» EXCERPTED TEXT
+++
Dr. Ross reports that some of his tobacco-using patients, and many journalists, have taken exception to his new policy. In his words, he’s been vilified by the press. But he’s not caved in yet, and judging by the applause he received from medical colleagues at the ethics session where I heard him, he’s something of a hero among doctors. One defender asked, “Why are the ethics of this one physician questioned instead of the thousands who remain silent?”

Good question, but it presumes that we know what Dr. Ross’s ethics are. He says that his chief motivation is the health of his patients. As he wrote to one of them who complained, “You’re upset with me for taking this stand, but I don’t apologize because it’s in your best interests. You are making every excuse to avoid this issue. I really want you to quit smoking.”

Is this good medical ethics?

Dr. Ross’s critics have asked what he’s going to say to his overweight patients, or those who abuse alcohol, or skydive, mountain-climb, and risk their lives in extreme sports. If he’s going to be consistent (and an inconsistent ethic is no ethic at all), then he should cut off all his patients who are doing things that endanger their health, shouldn’t he? Since many diseases are connected with something we do or don’t do, one journalist joked that this would be a dream come true for insurance companies. They’d only have to pay for those who take care of their health so well that they don’t need a physician!
+++
» RECORDS PROVIDED
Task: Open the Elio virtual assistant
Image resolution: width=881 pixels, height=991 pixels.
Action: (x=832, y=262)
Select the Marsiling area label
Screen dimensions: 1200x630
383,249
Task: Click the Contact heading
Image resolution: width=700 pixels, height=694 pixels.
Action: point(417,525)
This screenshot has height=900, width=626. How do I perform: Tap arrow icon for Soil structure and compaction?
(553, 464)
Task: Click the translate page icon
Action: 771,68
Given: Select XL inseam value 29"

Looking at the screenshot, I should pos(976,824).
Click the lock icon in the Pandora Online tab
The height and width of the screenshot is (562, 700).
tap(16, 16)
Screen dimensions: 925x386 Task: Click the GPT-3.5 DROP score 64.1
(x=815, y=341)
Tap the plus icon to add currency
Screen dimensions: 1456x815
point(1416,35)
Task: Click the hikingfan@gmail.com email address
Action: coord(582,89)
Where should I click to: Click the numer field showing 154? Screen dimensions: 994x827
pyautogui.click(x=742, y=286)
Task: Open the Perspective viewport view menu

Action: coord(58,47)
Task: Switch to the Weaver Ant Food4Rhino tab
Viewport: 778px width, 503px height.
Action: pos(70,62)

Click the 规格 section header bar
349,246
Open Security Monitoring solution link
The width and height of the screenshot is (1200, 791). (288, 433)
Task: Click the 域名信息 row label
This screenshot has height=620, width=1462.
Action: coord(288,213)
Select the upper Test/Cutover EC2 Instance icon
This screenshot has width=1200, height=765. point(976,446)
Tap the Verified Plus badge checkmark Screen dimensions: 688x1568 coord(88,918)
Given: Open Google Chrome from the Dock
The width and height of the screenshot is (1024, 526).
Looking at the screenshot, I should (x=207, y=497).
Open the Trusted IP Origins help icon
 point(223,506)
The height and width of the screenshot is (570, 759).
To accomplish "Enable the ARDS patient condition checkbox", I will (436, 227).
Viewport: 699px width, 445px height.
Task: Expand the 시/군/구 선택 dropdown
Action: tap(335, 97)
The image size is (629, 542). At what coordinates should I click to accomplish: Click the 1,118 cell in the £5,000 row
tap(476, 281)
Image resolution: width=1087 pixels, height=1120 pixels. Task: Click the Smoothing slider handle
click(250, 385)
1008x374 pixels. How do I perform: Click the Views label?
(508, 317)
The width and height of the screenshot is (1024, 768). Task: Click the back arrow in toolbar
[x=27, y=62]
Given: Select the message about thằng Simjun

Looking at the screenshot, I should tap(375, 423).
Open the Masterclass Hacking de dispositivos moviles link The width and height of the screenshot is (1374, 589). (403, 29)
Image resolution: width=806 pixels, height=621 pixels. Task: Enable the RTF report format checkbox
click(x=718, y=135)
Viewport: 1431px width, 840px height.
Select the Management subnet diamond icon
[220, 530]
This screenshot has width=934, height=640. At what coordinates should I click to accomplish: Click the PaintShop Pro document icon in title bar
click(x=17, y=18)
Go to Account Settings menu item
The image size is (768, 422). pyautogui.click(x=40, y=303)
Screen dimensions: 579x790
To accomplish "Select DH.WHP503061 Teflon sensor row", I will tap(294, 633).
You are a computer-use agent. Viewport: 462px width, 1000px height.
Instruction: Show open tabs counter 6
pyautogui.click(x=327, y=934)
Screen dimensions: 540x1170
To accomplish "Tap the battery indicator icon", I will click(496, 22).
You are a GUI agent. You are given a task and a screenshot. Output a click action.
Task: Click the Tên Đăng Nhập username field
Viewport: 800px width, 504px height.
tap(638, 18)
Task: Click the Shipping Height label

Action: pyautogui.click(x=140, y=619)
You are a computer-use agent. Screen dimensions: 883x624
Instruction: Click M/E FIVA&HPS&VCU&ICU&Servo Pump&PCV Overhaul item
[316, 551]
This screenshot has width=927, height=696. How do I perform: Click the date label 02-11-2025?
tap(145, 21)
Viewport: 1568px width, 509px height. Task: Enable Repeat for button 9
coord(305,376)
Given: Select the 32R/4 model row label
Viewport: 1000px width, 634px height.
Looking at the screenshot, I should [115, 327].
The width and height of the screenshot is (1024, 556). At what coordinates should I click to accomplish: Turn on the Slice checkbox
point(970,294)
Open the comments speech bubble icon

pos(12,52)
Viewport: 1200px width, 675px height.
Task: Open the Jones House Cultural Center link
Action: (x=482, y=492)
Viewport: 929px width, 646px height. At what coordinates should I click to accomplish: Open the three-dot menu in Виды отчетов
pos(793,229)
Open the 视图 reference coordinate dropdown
+++
» PROMPT 1
In the excerpt on Dr. Ross, substitute "vaping" for "smoking" and write out the text between "Good question, but" and "good medical ethics?", inclusive.
» PROMPT 2
Answer these questions from the excerpt on Dr. Ross:
(a) By whom does Dr. Ross say he has been vilified?
(b) What does Dr. Ross say is his chief motivation?
(c) According to one journalist's joke, for whom would this be a dream come true?

» TASK OUTPUT 1
Good question, but it presumes that we know what Dr. Ross’s ethics are. He says that his chief motivation is the health of his patients. As he wrote to one of them who complained, “You’re upset with me for taking this stand, but I don’t apologize because it’s in your best interests. You are making every excuse to avoid this issue. I really want you to quit vaping.”

Is this good medical ethics?

» TASK OUTPUT 2
(a) The press.
(b) The health of his patients.
(c) Insurance companies.